The IARP no longer exists, in part, because of its incompetency. Meanwhile, the Wolfpack are thriving, given those nine chances to get it right. Four times in history NC State has played in the Final Four with their in-state rivals both at home watching – 1950, 1974, 1983, 2024.
Keatts would not touch any questions even hinting that this run has been vindication. Players and coaches had been coached up well in that sense.
"It has no meaning," guard Casey Morsell said of the criticism that rained down on the program late in the season. "It holds no weight to anybody in the locker room. To do what we've done, I don't know how anybody can hate on us. What we're doing is special."
"They stuck with us," NC State assistant Joel Justus said of the players. "They kept coming to practice every day. That's a testament to Kevin who makes the gym fun. I'm sure there are many teams that don't like coming to practice in February and even into March and lose four in a row [to end the regular season]. Our guys never wavered in their approach. They knew why we were losing and they took steps."
This week the DJs – Horne and Burns Jr. – showed up at Raleigh, N.C. Applebee's. Witnesses said there were hundreds outside waiting to get a glimpse of NC State's suddenly-rock stars. There are few now that could remember the same scene 41 years ago in Albuquerque, N.M.
In 1983 the Wolfpack defined the modern basketball definition of Cinderella. Their coach Jim Valvano was a force of nature. His mere presence at a local eatery that fateful week drew an Applebee's-like crowd outside a restaurant. Valvano was inside doing Valvano things, literally dancing on tables.
We all know how that ended up. In retrospect, NC State's presence then in the Final Four seemed bigger than it is now even though it was seeded higher (sixth, compared to 11th this time). That group ended up beating one of the best teams of all-time, a Houston squad that featured hall of famers Clyde Drexler and Hakeem Olajuwon.
Valvano? He could have retired right then and there made millions on the speaking circuit. But he endured. In 1989 the NCAA cleared him in an investigation but found that players had sold shoes and game tickets. The Wolfpack were banned from the 1990 NCAA Tournament.
His legacy lives on. Valvano's tragic death in 1993 has been gloriously memorialized by the V Foundation which raises money for cancer research.
He is buried in the same cemetery – Raleigh Memorial Park -- as Everett Case. Case came from Indiana high school basketball, stayed 19 years and won 377 games to become the winningest NC State coach in history.
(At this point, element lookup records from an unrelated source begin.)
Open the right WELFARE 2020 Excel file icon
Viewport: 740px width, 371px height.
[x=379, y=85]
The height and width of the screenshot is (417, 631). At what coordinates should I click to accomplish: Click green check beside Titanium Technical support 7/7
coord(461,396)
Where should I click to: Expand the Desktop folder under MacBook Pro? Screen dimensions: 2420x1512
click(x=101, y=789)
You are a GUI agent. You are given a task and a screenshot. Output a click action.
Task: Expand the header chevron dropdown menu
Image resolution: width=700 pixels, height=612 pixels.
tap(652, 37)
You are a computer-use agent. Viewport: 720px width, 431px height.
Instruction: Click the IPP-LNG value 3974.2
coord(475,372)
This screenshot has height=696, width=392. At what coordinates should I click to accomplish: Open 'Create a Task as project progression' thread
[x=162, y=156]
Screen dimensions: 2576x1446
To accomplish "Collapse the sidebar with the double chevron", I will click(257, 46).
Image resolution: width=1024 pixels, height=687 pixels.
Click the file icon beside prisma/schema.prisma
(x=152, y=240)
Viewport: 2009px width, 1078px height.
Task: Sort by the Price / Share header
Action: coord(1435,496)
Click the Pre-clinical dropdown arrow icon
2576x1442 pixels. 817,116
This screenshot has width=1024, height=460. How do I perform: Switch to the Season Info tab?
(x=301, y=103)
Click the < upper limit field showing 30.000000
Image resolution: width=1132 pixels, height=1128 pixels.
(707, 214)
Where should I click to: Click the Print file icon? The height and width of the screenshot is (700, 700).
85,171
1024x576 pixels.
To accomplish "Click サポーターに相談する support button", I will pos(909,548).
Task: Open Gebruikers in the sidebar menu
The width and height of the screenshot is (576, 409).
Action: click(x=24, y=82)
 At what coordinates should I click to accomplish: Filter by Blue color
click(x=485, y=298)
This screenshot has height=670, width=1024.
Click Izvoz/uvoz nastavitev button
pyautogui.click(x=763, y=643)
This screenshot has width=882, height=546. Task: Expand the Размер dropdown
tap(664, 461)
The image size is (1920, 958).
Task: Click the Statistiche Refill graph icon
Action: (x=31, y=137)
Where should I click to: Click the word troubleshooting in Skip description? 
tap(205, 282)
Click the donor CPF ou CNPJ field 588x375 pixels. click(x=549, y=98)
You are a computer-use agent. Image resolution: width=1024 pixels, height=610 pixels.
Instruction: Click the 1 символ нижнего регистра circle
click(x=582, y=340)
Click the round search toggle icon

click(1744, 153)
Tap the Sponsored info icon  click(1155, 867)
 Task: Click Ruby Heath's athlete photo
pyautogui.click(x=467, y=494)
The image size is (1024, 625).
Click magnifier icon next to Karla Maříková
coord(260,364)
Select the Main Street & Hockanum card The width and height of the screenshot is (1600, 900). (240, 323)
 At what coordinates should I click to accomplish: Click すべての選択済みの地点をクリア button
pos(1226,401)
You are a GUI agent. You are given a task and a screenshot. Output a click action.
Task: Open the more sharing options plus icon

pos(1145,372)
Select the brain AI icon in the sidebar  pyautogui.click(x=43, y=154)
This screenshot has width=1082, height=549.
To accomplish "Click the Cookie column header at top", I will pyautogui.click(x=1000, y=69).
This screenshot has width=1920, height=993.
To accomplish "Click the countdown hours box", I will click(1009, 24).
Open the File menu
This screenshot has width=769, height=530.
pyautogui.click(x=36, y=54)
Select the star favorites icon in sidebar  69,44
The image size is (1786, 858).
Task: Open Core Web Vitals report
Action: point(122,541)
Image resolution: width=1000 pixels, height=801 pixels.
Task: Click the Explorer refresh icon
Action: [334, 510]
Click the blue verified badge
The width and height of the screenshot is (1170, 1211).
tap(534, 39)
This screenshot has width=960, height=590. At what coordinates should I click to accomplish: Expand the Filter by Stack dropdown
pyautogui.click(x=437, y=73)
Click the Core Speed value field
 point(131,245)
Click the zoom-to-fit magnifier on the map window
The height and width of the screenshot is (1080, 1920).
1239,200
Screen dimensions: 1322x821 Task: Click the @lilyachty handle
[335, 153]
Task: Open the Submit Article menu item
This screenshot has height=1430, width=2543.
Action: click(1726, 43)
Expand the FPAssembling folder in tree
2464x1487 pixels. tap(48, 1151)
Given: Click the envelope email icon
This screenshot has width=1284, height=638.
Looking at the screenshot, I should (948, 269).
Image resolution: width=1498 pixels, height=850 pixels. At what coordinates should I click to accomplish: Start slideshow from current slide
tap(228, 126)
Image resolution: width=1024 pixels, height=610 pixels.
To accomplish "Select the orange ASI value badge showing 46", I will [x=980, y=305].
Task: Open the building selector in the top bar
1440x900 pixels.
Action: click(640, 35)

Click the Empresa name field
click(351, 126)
Case wanted to be buried facing nearby I-70 so he would wave to the boys as they went to play Duke and North Carolina.
If they don't know it now, the Wolfpack soon will. They're playing for something bigger than continuing a nine-game winning streak. That presence never wanes. The Heels and Devils might not be here but, once again, Cinderella is paying attention.
The Wolfpack are underdogs for the eighth time in 10 games. Are you going to bet against them? They rule the state.